> [What is expected] Once the line containing "Where should I click to: Click the red" is found, return it and every line that follows, up to and including the final line of the material, exactly as written.

> [Task input]
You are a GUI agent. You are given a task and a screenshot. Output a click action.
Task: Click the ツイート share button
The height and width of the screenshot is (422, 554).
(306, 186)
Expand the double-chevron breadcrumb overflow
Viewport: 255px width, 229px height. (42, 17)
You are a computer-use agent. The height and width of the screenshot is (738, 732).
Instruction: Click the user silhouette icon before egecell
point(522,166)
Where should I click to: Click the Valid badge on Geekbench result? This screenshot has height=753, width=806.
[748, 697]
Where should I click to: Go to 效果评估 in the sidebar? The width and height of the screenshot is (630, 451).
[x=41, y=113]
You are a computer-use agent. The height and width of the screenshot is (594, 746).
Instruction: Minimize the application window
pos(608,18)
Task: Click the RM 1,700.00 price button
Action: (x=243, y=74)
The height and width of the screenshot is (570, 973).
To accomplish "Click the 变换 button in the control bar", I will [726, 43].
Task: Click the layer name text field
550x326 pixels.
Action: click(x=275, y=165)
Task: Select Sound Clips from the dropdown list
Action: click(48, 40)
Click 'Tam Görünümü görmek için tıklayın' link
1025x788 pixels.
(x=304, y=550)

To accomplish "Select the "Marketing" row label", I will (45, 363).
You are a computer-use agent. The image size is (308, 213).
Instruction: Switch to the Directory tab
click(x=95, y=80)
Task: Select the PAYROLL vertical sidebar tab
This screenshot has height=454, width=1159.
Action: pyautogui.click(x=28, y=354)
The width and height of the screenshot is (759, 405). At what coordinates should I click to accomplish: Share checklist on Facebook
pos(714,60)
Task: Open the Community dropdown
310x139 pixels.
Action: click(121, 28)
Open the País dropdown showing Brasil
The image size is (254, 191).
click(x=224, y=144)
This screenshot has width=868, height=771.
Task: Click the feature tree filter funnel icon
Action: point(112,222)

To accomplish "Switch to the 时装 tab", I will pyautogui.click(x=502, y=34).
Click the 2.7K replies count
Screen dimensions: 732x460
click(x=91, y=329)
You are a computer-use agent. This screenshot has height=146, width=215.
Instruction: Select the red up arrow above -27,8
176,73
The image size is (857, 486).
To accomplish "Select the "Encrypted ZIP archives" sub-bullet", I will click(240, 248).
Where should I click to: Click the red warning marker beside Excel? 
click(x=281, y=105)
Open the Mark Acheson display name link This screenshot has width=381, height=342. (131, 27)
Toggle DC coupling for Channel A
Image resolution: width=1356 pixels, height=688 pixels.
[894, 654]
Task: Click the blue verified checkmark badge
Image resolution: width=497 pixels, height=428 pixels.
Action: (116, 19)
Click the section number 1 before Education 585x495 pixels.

> [Answer for the task]
Where should I click to: Click the red warning marker beside Excel? 
click(x=281, y=105)
Open the Mark Acheson display name link This screenshot has width=381, height=342. (131, 27)
Toggle DC coupling for Channel A
Image resolution: width=1356 pixels, height=688 pixels.
[894, 654]
Task: Click the blue verified checkmark badge
Image resolution: width=497 pixels, height=428 pixels.
Action: (116, 19)
Click the section number 1 before Education 585x495 pixels.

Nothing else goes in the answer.